EXTRACTED MATERIAL section start
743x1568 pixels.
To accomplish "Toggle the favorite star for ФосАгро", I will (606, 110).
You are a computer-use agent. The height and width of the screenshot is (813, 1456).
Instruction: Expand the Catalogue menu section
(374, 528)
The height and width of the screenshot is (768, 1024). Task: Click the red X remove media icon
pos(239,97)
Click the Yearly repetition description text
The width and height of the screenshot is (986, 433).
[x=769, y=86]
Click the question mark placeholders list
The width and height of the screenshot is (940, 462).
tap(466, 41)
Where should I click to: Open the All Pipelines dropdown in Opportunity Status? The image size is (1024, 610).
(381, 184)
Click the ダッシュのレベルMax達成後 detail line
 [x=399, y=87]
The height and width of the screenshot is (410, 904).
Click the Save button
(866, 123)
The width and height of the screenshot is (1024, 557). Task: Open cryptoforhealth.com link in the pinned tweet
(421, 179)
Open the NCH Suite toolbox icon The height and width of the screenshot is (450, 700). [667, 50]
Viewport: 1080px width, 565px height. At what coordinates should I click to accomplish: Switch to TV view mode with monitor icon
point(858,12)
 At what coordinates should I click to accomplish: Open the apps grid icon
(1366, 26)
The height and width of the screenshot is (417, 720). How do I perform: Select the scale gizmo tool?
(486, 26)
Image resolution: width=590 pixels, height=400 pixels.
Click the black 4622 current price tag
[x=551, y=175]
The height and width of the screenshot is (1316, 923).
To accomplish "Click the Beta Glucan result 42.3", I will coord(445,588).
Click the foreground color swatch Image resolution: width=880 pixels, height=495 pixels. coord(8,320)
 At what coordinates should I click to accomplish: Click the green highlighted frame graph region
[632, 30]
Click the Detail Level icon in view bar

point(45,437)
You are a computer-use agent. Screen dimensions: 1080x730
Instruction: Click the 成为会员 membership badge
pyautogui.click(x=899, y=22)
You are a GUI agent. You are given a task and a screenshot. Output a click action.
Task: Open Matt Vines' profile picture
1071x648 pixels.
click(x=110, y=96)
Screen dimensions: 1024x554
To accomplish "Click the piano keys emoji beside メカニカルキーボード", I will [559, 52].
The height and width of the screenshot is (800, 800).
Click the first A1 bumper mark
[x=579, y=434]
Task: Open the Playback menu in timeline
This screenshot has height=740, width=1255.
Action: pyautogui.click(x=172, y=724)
EXTRACTED MATERIAL section end
# WHAT YOU HAVE TO DO:
Within the entries above, how many lines hold the string "computer"? State the number with no other words.

# RESPONSE TO THIS TASK:
2